バイオメカニクス

ちょうど私が大学2回生の頃だったでしょうか。

西宮神社の福男選びの一番福 吉田光一郎さんとの出会いがあった。
ちょうど私が大学時代で練習の『質』について考え始めていたころにあった頃でした。

短距離には様々な理論・方法論があり頂点へ向けての辿り着き方は十人十色。

ただその中でも外してはいけないポイントが存在していて、その答えを知った上でどのような
方法論をもって結果を導きだすか?というのが所謂理論のところに当たる。

その外してはいけないバイメカの部分を伊藤教授と吉田さんとの対談の中で学んだ。

2006年くらいでしょうか。私の競技に関してのパラダイム変化が起こったのは‥

例えば画像のようにもも上げにおける振り上げ角度、ひきつけ角度、振り出し角度と疾走速度に相関関係がないという
データ。

今で「もも高く上げましょう!」「つま先で接地しましょう」というような指導をしている指導やそういう教え方をされている
んだろうな…という動きを見かけることがある。

ももが上がっているように見えるのはあくまでもその選手の動きによって現れる結果の部分であり、狙ってはいないというもの。

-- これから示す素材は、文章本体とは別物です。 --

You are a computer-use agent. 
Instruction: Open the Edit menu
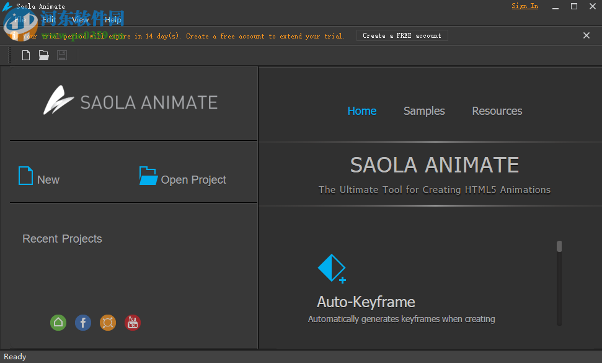coord(48,19)
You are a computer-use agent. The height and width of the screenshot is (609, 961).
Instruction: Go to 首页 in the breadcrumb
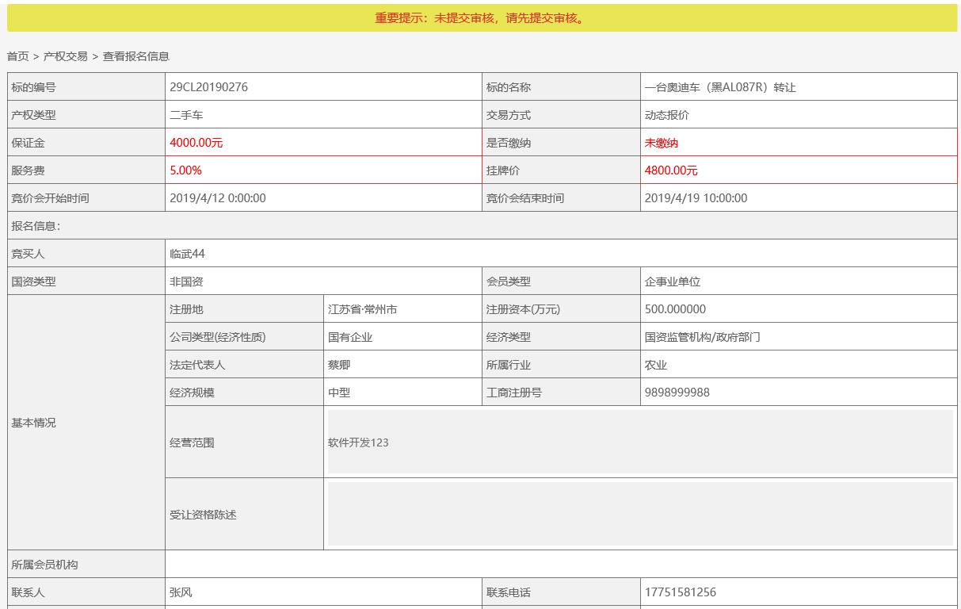[17, 56]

これはあくまでも一部ですが、そういった中間疾走局面の分析データを何度も何度も見て…勉強したのを今でも思い出します。
※今でも見ていますが‥(笑)

どういうキックが理想で、そこに向かってどういうトレーニングをしていくと疾走動作が高まるのか。

これを考えな実践と結果をどこまで合致させながら効率的なトレーニングと疾走フォーム・意識を見つけていくかが‥
最短ルートだと考えています。

「速く走る」という目的があって、そこに向かって闇雲に走りまわるのではなく、ある程度ゴールを見据えて方法論を
導きだしていくことが大切です。

それは年齢によってもやるべきことは変わってくるでしょうし、体格によっても個人差は出てくる。

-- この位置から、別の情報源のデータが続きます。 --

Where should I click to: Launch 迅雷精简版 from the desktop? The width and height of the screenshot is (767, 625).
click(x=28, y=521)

それを誰に聞いても100%の意識・方法は見つかるわけではない。これもまた納得できる。

ただ、一流選手の話しを聞いていく過程で共通して出てくる感覚(ニュアンス)は若干違いますが‥
が出てくるし、レースを行う上でここは外せないよね ってポイントは少なからず存在する。

この情報を聞き出すのって案外難しい。(笑)

というかライバルでいる内は聞けないし教えてもくれないだろう。「核」の部分ですからね。
今まで本気で陸上と向き合ってきて色んなことを試してきたから今聞いてわかることもある。

 

だから指導を行う上では感覚だけ成長してもだめだし、知識だけが先行してもだめで‥経験と実践でのGAPを埋めれている
選手の言葉ってやっぱり説得力のある言葉になる。

私の発する言葉もそうですが、私はあくまでも10秒4までの感覚しかないわけで10秒1・2の人の話しや意識を聞いたり、一緒に
レースしたことはあっても、その動きに辿りつけたわけではない。

だからこそ10秒1.2の人が何を考えて動いているのかってすごくマニアックな部分の話しもすごく為になるし、子供たちが
成長したときに当時〇〇選手がこんな事を意識してこんな感覚だったらしいという経験談もあうとプットしてあげたいと思う。

 

短距離の動きに正解はない!

調子・体調によっては普段と真逆の意識をしないと動きが成立しないことさえある。

 

でもその引き出しがあるかないか‥柔軟な対応力があるかないかで全然レベルの違う選手になっていく。

指導をする上で人間的は成長はもちろんですが、そういった土台があり吸収できるタイミングを見ながら
情報・経験をアウトプットできる指導者になりたいと思います。